Akhirnya, aku minta ijin untuk mengurus komputerku sebentar. Sementara aku memperbaiki komputerku, kubiarkan Fadhil berbicara dengan Najmuddin dan Rony. Mereka bertiga terlihat mulai asyik mengobrol kesana-kemari di dalam kamarku.
Kamarku, salah satu ruang yang ada di rumah orang tuaku itu, sebenarnya tidak begitu besar. Tetapi akan terasa nyaman, untuk sekedar digunakan mengobrol bersama teman-temanku seperti sore itu. Di kamarku, seperti kamar-kamar lain pada umumnya, ada satu tempat tidur yang terletak di bagian tepi ruangan. Disampingnya, tepat menghadap ke jendela, ada satu meja belajar, yang sementara kumanfaatkan untuk menaruh komputerku. Di sebelah meja belajar, ada satu rak berdiri kokoh. Rak yang multifungsi. Bagian bawah dan samping rak itu, bisa berfungsi sebagai lemari pakaian, sedang bagian atasnya bisa aku gunakan untuk menaruh beberapa buku dan juga beberapa perlengkapan lain.

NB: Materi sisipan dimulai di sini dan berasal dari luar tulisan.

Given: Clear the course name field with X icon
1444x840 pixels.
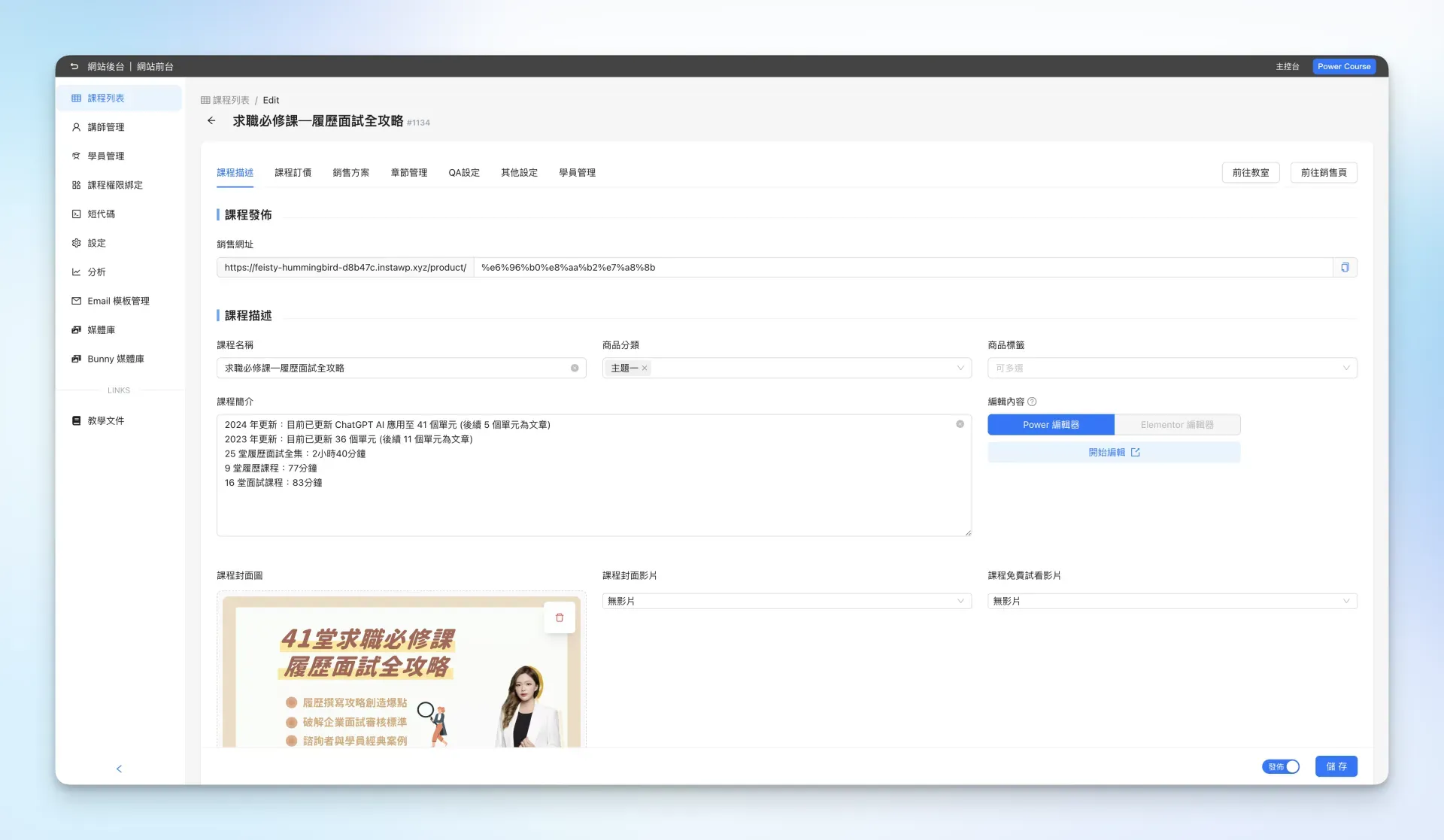Looking at the screenshot, I should [x=575, y=368].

Semua peralatan yang ada di kamarku, sudah kuatur sedemikian rupa dengan tujuan, bila aku dan teman-teman sedang bercakap-cakap di kamar seperti sore itu, kamarku tidak terasa sempit.
Di dua sudut ruangan kamarku yang menghadap ke pintu, terpampang dua buah active spiker. Dari kedua active spiker itulah seringkali kudengarkan suara lagu. Karena aku suka mendengar beberapa lagu saat berada di kamar itu, bapakku sengaja mendesain kamarku, sebagai ruangan kedap suara. Kata beliau, agar suara lagu tidak terlalu keras terdengar dari luar ruangan. Maklum, kamarku berdekatan dengan kamar beliau. Selain itu, kamarku juga terletak, di bagian pojok depan rumah orang tuaku, dan langsung menghadap ruang tamu.
Kamarku, yang juga memuat beberapa peralatan yang selalu setia menemaniku semenjak aku duduk di bangku SMA itu, sudah mulai jarang kugunakan. Aku, saat itu, lebih banyak menghabiskan waktu di kamar kost-ku di Kota Jogja. Aku harus kost, karena saat itu, aku sedang menempuh kuliah di Fakultas Ekonomi, Universitas Gadjah Mada. Salah satu universitas yang telah berhasil mencetak beberapa tokoh Nasional. Dan aku, sangat bersyukur bisa merasakan kuliah disana, meskipun aku merasa tidak termasuk dalam jajaran tokoh-tokoh yang di cetak universitasku itu. Bagaimanapun, masih banyak orang yang belum bisa merasakan bangku kuliah, bahkan hingga saat ini.
*****
Aku masih berkutat dengan komputerku.
Sedangkan Fadhil, Najmudin dan Rony masih berbincang-bincang diatas karpet yang ada di lantai kamarku, dengan sangat gembira dan penuh suka cita.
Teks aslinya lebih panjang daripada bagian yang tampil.